▶ [TASK DETAILS]:
Whichever lines of the material contain "pradeda", copy each of them.
#### PROVIDED MATERIAL ####
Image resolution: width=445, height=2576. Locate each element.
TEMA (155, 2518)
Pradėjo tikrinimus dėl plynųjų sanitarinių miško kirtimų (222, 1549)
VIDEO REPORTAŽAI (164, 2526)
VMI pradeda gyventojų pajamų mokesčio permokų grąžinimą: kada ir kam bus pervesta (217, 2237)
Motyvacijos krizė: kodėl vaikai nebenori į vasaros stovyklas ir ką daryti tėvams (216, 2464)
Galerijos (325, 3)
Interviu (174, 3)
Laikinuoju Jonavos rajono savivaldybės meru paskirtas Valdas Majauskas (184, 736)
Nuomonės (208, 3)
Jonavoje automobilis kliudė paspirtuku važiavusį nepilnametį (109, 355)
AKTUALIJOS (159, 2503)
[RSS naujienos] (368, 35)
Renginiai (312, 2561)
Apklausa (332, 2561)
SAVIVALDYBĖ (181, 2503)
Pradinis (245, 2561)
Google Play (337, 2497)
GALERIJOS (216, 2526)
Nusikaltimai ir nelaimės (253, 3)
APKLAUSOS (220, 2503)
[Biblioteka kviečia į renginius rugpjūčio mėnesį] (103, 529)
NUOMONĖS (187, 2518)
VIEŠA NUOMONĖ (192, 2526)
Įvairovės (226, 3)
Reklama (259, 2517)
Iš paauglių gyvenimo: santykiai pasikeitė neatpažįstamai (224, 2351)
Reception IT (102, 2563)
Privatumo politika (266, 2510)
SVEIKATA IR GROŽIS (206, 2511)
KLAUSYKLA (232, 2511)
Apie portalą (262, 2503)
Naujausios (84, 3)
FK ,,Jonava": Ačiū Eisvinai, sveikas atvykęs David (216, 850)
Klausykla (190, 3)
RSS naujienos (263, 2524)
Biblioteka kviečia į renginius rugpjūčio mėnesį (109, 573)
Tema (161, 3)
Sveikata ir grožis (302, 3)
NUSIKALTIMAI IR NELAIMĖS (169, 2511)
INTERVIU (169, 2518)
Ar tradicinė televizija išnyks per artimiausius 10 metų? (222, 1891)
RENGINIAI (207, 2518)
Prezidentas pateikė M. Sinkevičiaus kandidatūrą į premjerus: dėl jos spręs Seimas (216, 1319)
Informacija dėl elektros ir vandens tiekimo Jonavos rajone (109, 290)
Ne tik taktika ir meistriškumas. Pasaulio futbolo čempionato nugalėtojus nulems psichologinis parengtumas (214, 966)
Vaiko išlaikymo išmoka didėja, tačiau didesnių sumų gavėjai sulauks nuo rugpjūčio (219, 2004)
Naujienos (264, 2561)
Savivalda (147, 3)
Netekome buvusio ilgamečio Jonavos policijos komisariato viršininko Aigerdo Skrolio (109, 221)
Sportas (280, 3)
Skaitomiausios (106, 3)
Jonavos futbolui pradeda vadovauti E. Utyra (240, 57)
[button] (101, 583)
####
▶ [SOLUTION TO THIS TASK]:
VMI pradeda gyventojų pajamų mokesčio permokų grąžinimą: kada ir kam bus pervesta (217, 2237)
Jonavos futbolui pradeda vadovauti E. Utyra (240, 57)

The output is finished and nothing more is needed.